Problema de décadas, sem respostas fáceis
Os incêndios no Arnolds Field, em Launders Lane, são um problema recorrente há anos. O local foi utilizado ilegalmente como aterro e contém resíduos que entram em combustão espontânea, especialmente durante os meses mais quentes. O Conselho de Havering ofereceu-se para pagar por uma solução temporária – um processo de contenção à base de polímeros (CPC) – para suprimir os incêndios enquanto uma solução a longo prazo é desenvolvida. No entanto, Jerry O’Donovan, o proprietário de terras da DMC Services (Essex), reteve o acesso necessário.

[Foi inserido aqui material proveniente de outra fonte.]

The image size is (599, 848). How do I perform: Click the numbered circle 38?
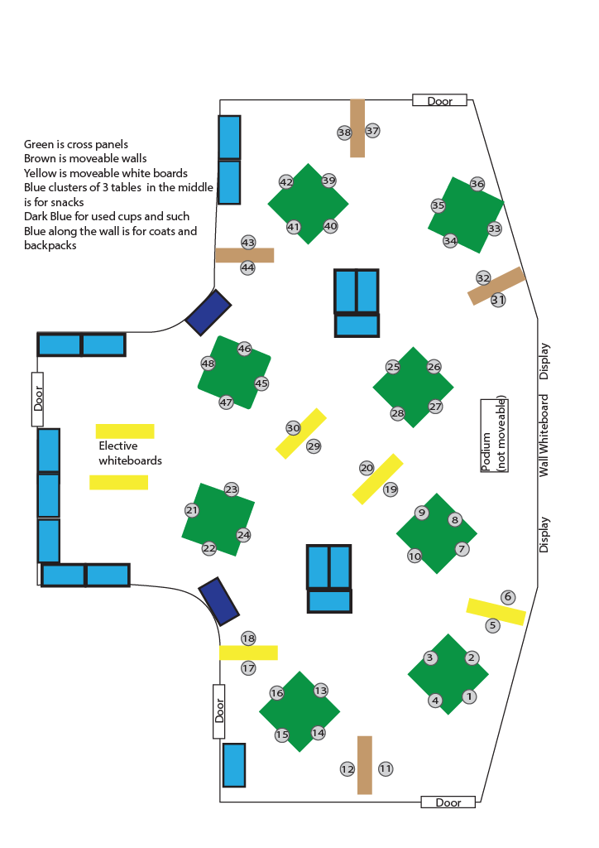point(344,132)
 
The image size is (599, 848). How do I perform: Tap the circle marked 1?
point(469,697)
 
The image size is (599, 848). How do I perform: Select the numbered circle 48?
point(208,364)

Disputas Legais e Técnicas
A recusa de O’Donovan decorre de exigências de uma justificação jurídica clara e de provas técnicas que apoiem a acção proposta pelo conselho. Os seus representantes argumentam que o CPC poderia interferir nas avaliações ambientais em curso e atrasar um projecto planeado de remediação do local. Os consultores ambientais contratados por O’Donovan afirmam que o conselho não forneceu provas suficientes de que a intervenção é necessária ou legalmente válida.
A perspectiva do proprietário de terras
O’Donovan afirma que há sete anos busca financiamento para uma limpeza completa, propondo desenvolver parcialmente o local para financiar a obra. Ele alega que o Conselho de Havering não demonstrou interesse em seu plano. O’Donovan afirma que não foi devidamente consultado sobre a acção do CPC e acredita que o conselho está a dar prioridade à acção legal em detrimento da colaboração.

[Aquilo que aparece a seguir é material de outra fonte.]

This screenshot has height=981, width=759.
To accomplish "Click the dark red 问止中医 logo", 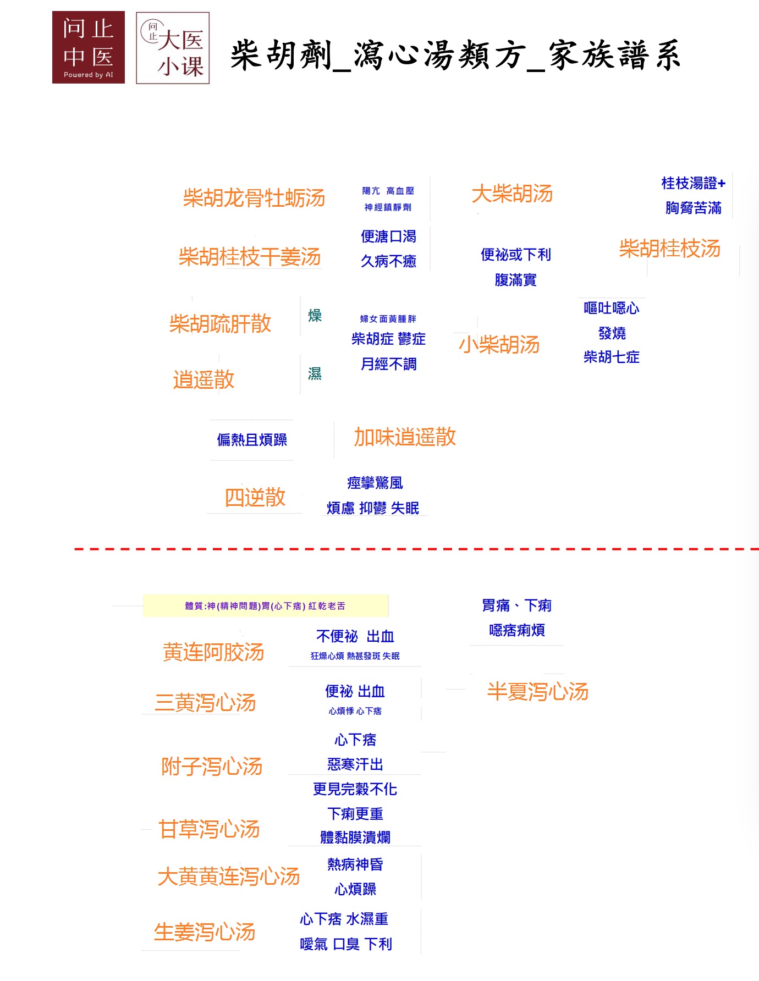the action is pos(89,47).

Frustração e ação legal do Conselho
O Conselho de Havering afirma que consultou O’Donovan antes da reunião pública onde o CPC foi aprovado. A vice-líder Gillian Ford expressou extrema decepção, afirmando que o conselho “não tem escolha a não ser prosseguir com uma ação legal”. O conselho acusa O’Donovan de priorizar o ganho pessoal em detrimento da saúde e do bem-estar dos residentes de Rainham.
Um impasse sem resolução clara
O’Donovan já havia se oferecido para agilizar uma solução permanente, trabalhando com o município a preço de custo, fornecendo maquinário e pessoal. Ele argumenta que uma abordagem colaborativa seria mais rápida e barata para os contribuintes. No entanto, o conselho continua concentrado na aplicação da lei, enquanto O’Donovan insiste numa base jurídica e técnica clara para qualquer intervenção.
A situação continua por resolver, com ambos os lados entrincheirados nas suas posições. O Conselho de Havering procura financiamento do governo e da Autoridade da Grande Londres para aumentar a pressão legal, enquanto O’Donovan aguarda uma justificação legal para as medidas de emergência propostas. O resultado a longo prazo permanece incerto, deixando a comunidade de Rainham vulnerável a novas perturbações causadas pelos incêndios em aterros em curso.